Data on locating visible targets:
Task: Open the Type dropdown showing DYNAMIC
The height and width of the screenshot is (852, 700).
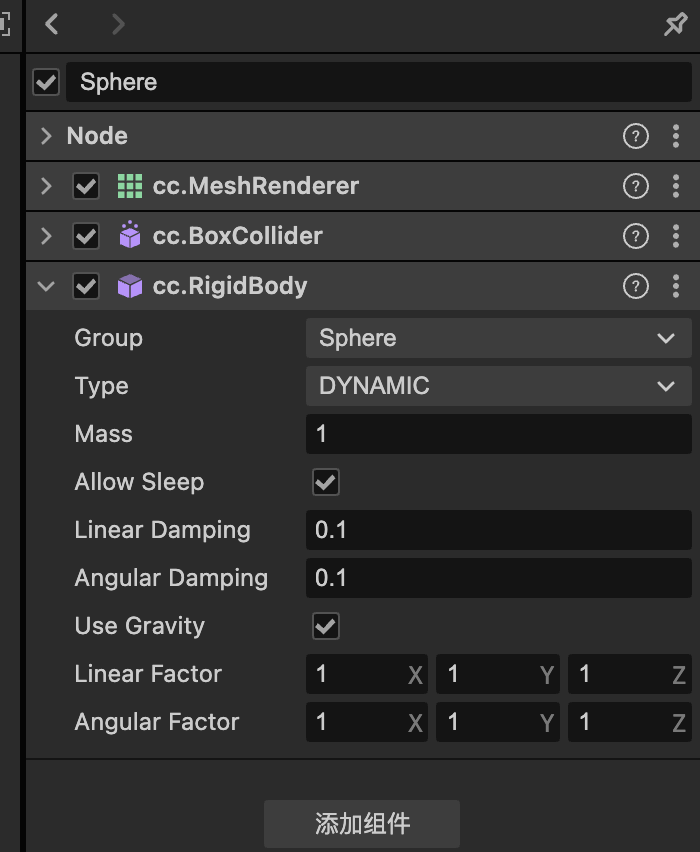Action: pos(498,386)
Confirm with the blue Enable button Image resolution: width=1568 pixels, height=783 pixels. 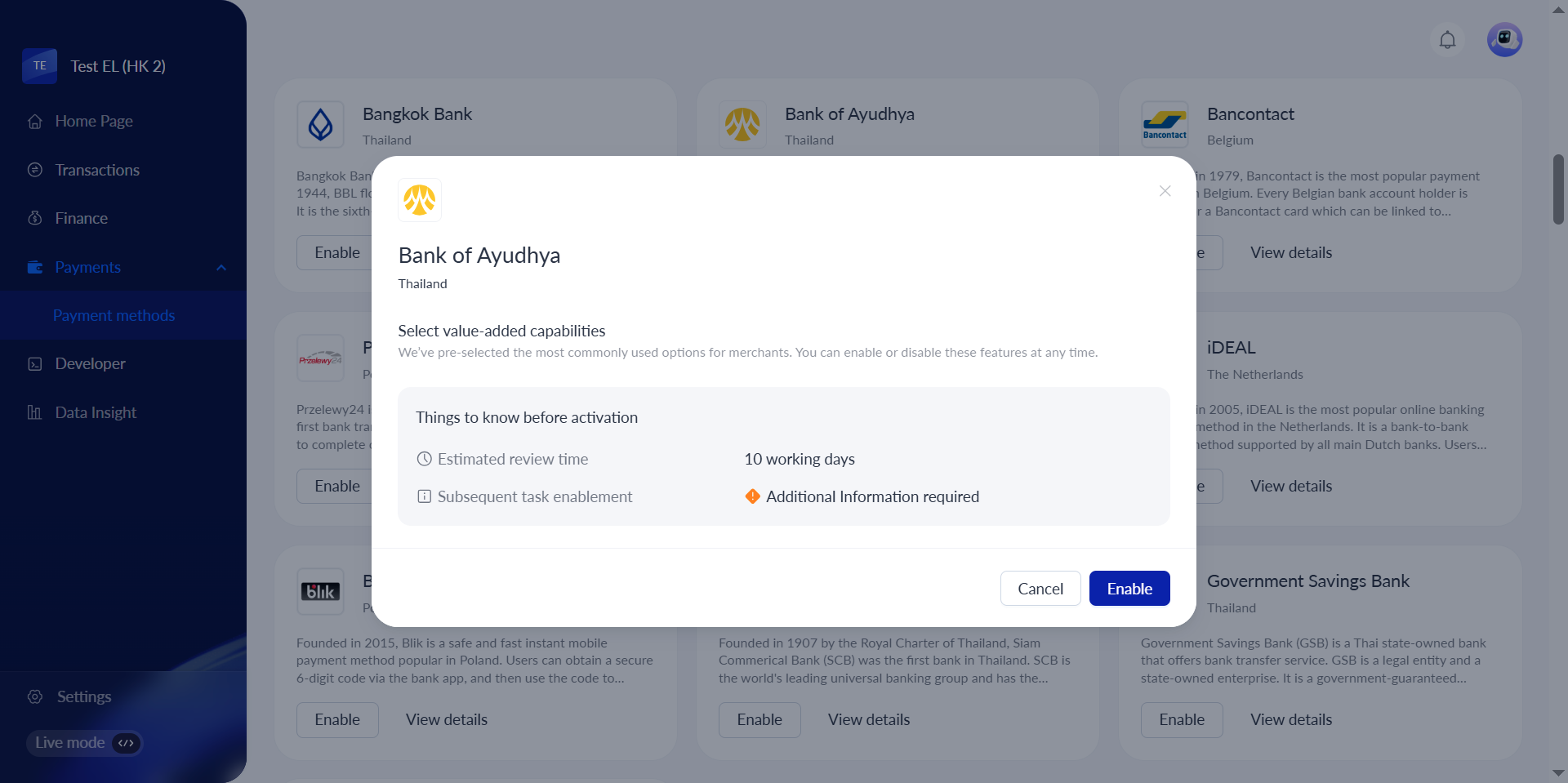coord(1129,589)
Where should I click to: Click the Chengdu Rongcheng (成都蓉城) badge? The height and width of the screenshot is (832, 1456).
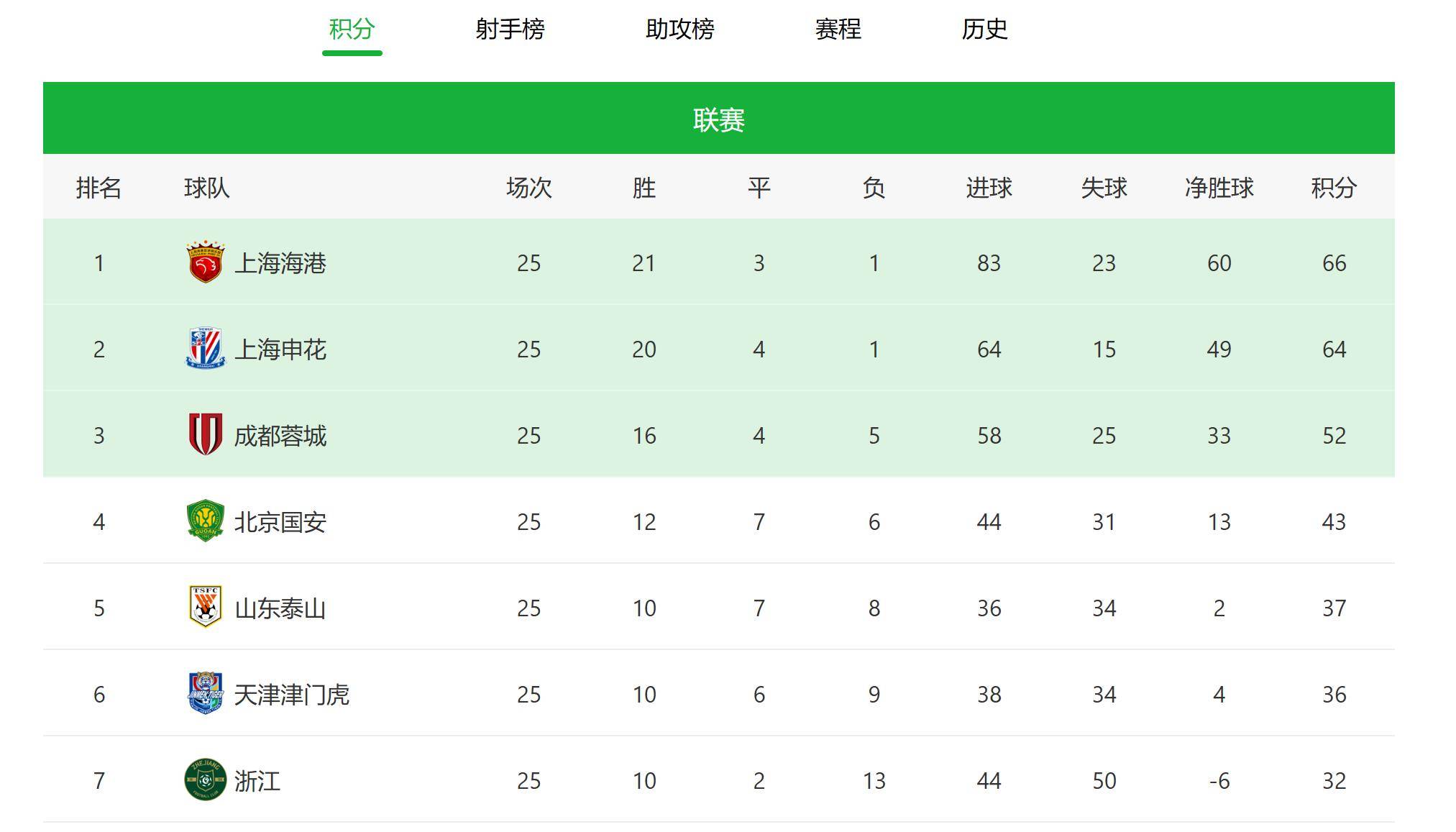tap(205, 434)
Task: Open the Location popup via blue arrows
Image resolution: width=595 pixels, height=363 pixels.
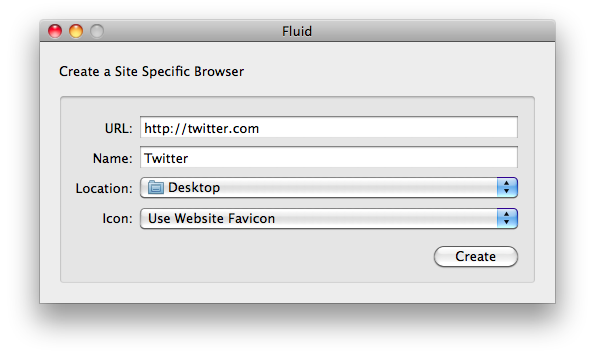Action: coord(507,187)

Goal of the exercise:
Copy every line from the one containing "Where should I" down through the last line above, including both ends. Leave the pictures out of your copy.

Exercise answer:
Where should I click to: Click the Chengdu Rongcheng (成都蓉城) badge? The height and width of the screenshot is (832, 1456).
tap(205, 434)
Task: Open the Location popup via blue arrows
Image resolution: width=595 pixels, height=363 pixels.
Action: coord(507,187)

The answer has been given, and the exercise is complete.